Segment Start: Excerpted data
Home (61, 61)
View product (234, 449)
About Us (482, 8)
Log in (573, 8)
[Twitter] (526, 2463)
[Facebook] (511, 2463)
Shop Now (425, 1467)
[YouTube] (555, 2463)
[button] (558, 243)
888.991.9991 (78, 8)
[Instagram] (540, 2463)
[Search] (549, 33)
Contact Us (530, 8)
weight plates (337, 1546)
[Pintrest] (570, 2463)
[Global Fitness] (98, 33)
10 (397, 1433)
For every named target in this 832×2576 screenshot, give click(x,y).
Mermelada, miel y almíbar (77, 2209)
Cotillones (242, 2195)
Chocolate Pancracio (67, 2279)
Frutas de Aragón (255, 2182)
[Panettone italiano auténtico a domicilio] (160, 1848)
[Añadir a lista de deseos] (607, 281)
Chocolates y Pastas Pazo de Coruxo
Segment End: Excerpted data
Give back, unchanged, every line from the one with "[Twitter] (526, 2463)" to the end of the entries above.

• Solution:
[Twitter] (526, 2463)
[Facebook] (511, 2463)
Shop Now (425, 1467)
[YouTube] (555, 2463)
[button] (558, 243)
888.991.9991 (78, 8)
[Instagram] (540, 2463)
[Search] (549, 33)
Contact Us (530, 8)
weight plates (337, 1546)
[Pintrest] (570, 2463)
[Global Fitness] (98, 33)
10 (397, 1433)
For every named target in this 832×2576 screenshot, give click(x,y).
Mermelada, miel y almíbar (77, 2209)
Cotillones (242, 2195)
Chocolate Pancracio (67, 2279)
Frutas de Aragón (255, 2182)
[Panettone italiano auténtico a domicilio] (160, 1848)
[Añadir a lista de deseos] (607, 281)
Chocolates y Pastas Pazo de Coruxo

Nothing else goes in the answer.